RatalieTatalie · 02/05/2025 12:25

That would irritate me too, it doesn't take any level of intelligence to work out that fleece lined anything aren't what you're expecting when you talk about summer

helpmeCalifornia · 02/05/2025 12:39

WhySoManySocks · 02/05/2025 09:24

It doesn’t take a bloody “team” to order a pair of weather appropriate shoes of the right size!!

Agreed. I would hate this approach.

I don’t need my husband’s input on what shoes/ clothes to buy for our DC, and I couldn’t be bothered pretending to need it so that he can feel better or have some learning moment. He also couldn’t care less as long as she’s clothed and comfortable; he’d look at me as if I had two heads if I started asking him which pair of sandals he thought I should pick.

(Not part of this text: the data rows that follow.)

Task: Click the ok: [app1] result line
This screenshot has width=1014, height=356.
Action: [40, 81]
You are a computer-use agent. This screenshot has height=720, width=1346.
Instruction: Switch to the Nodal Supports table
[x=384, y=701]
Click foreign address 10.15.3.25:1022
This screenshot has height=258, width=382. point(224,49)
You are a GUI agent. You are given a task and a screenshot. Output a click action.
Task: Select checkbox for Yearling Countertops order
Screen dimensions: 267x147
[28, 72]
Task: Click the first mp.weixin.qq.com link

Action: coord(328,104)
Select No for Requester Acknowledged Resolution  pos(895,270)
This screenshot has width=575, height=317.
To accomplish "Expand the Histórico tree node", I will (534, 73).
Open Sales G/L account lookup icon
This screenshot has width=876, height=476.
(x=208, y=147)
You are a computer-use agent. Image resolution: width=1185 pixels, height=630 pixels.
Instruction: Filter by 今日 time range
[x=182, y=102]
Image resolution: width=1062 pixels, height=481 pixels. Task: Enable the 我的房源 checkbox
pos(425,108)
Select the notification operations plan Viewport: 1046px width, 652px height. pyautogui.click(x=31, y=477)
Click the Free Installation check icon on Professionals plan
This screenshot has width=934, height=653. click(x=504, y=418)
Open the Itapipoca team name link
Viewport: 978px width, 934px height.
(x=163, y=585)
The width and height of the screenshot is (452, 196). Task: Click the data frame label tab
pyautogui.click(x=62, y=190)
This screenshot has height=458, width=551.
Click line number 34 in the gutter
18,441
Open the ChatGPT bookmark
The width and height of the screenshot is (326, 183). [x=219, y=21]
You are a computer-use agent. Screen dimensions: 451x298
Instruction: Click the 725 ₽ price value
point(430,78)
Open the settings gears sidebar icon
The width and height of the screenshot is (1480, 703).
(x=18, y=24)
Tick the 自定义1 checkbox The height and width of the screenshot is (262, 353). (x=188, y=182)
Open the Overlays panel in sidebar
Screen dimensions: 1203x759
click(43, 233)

He would definitely ask me though, just like I’d ask him if it was other areas where he does have more knowledge/ is likely to have a stronger opinion. DD needed a new bike helmet for example, and since it was a safety thing that did feel more like a ‘team’ decision (although in the end he ended up taking her to buy one himself but only after we’d had the discussion).

Clothes/ shoes in general though easier if I just do it and I don’t mind that falling to me honestly- I don’t feel like every task has to be evenly spilt as long as the overall divide is fair.

BlackPantherPrincess · 02/05/2025 12:42

Well it’s easy rectified, it was a stupid decision on his part but not insurmountable. Pisses me off when men can’t do a simply task without supervision.

namechangetheworld · 02/05/2025 12:44

Ugh. He sounds just as defensive as my DH when faced with very minor criticism, except the thought would never even enter his head to buy our children shoes in the first place.

Applesandpears23 · 02/05/2025 12:53

Once the kids are old enough to notice stuff like this let them point out problems with stuff he buys them themselves. That way it isn’t all from you.